Anche se nato in Svizzera il dadaismo ha piena cittadinanza in Italia. Gli italiani dicono di volere il Draghi Mario, ma votano per i suoi avversari. La Carfagna e la Gelmini abbandonano Forza Italia e vengono affossate in Azione. La Stalingrado d’Italia è espugnata dalla figlia del fondatore di Ordine nuovo. Due pillole: il discorso della Meloni e la possibilità di vedere un condannato per truffa ai danni dello stato presiedere la seduta di apertura del Senato.
È ben strano che
il dadaismo sia nato in Svizzera, nel cantone di Zurigo, tedesco per
antonomasia e Tristan Tzara fosse romeno con la passione dello scrivere in
francese. Tutto nel movimento dadaista porta all’Italia, ma qui c’erano già i
futuristi e il Dada ebbe poco seguito. Tuttavia la politica italiana, negli
ultimi decenni ha tratto la sua maggiore ispirazione proprio dal dadaismo.
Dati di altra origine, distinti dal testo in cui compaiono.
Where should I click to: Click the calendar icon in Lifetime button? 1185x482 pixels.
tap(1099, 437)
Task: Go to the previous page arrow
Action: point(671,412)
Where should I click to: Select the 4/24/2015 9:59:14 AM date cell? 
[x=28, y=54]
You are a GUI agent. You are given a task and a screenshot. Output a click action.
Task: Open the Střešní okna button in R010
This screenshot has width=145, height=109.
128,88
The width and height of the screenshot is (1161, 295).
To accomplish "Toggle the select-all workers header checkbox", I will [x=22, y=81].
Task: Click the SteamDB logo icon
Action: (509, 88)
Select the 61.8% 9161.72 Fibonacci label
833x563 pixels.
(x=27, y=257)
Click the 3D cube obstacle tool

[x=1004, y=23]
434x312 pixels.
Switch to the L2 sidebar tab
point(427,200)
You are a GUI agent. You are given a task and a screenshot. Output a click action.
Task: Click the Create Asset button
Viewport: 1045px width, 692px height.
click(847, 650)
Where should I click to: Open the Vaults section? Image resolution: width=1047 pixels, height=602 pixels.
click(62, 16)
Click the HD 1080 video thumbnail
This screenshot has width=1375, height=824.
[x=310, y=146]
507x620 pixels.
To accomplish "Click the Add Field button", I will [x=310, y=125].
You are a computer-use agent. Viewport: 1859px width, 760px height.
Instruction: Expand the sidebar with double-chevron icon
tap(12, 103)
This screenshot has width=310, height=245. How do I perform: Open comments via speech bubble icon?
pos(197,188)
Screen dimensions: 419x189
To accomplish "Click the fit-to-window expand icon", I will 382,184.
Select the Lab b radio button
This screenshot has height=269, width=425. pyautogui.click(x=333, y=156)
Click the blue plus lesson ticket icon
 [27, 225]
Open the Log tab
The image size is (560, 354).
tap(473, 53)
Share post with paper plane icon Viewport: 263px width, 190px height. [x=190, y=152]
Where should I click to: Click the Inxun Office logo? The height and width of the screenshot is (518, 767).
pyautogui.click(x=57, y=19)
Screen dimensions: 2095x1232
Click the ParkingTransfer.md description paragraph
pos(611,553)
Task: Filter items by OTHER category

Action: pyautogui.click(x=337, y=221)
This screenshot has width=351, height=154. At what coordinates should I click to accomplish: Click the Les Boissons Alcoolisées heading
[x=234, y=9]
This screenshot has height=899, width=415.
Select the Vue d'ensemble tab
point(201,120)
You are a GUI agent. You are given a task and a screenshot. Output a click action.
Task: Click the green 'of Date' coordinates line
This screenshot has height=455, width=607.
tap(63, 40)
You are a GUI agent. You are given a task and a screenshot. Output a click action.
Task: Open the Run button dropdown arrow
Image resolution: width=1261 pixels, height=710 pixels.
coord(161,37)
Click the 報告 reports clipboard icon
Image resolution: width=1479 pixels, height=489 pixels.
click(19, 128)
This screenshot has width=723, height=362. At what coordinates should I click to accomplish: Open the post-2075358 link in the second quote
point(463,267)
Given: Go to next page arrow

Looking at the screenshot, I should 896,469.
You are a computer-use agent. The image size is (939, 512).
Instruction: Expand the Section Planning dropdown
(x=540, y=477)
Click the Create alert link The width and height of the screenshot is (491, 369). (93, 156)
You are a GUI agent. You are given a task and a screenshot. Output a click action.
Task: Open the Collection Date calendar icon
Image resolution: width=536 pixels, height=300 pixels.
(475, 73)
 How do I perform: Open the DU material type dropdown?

Quest’ultima
tornata elettorale ne è stata l’apoteosi. Primo fenomeno dadaista: la gran
parte degli italiani, dicono tutti i sondaggi, stravedono per il Draghi Mario,
novello camminatore sulle acque e dunque premiano chi gli ha maggiormente dato
contro: Fratelli d’Italia, sempre all’opposizione e il M5S partito sfogliato
come un carciofo fino a quando decide di uscire dalla maggioranza. Se non è
dadaismo questo. Ma non ci si ferma qui:
la Gelmini Mariastella nonché la Carfagna Mara, ex pupille del Berlusconi
Silvio, escono da Forza Italia per la tema di non avere collegi buoni e trasmigrano
in quel del Calenda, il promettente sfracelli. Il risultato: le due vengono
bistrattate insieme alla renziana Elena Bonetti e salvo non auspicabili
sommovimenti staranno fuori dal parlamento. A parte il neutrino, per cui la
Gelmini voleva costruire un tunnel, nessuno se ne accorgerà. Lo Sgarbi
Vittorio, il più dadaista dei parlamentari, viene sconfitto, dadaismo nel
dadaismo, dal Casini Pier Ferdinando, dal 1982 doroteo chierico vagante tra Camera, Senato e Parlamento europeo
con la creatività di un turacciolo. Il dadaismo coi suoi giochi sa mettere ordine,
così l’elettorato si sbarazza senza commozione del più renziano dei renziani
del PD: il Marcucci Andrea. Restano fuori anche la Bellanova Teresa, pure lei
renziana: da sindacalista dei braccianti
a sostenitrice del job act, qui forse il dadaismo c’entra poco e si tratta di
nemesi storica. Infine è triste dirlo, Sesto San Giovanni, la Stalingrado
d’Italia viene espugnata da Isabella Rauti, la figlia di Pino, il più fascista
dei segretari del vecchio MSI, fondatore di Ordine Nuovo. Metaforica vittoria
postuma dell’Armir. I secessionisti del M5S capitanati da Di Maio: Spatafora,
Azzolina, Patuanelli, Laura Castelli hanno fatto la fine del Nencioni Gastone e
dei suoi, anche come risultato elettorale: lo 0,6%. Il Parlamento farà anche a
meno del Bossi Umberto ed è una buona notizia. Mentre a Emma Bonino e + Europa
mancano, mal contati, diecimila voti per rimanerci e dunque chiede
sportivamente il riconteggio dei voti. Dopo tante battaglie stando un po’ a
destra e un po’ a sinistra potrebbero pure chetarsi e riposarsi. Monica Cirinnà
non ce l’ha fatta; avrà più tempo per rincorrere i ventiquattromila euro
trovati nella cuccia del cane, li rivendica con passione. Infine, come apoteosi
del dadaismo due pillole. Un passaggio del discorso della Meloni Giorgia: «questa per tante persone è sicuramente una
notte di orgoglio, è sicuramente una notte di riscatto, una notte di lacrime di
abbracci di sogni di ricordi. È una vittoria che voglio dedicare a tutte le
persone che non ci sono più e che meritavano di vedere questa nottata».
Meditate gente, meditate. La seconda: la seduta di apertura del Senato della Repubblica
potrebbe essere presieduta da un condannato per truffa ai danni dello Stato.
Tristan Tzara ne sarebbe entusiasta.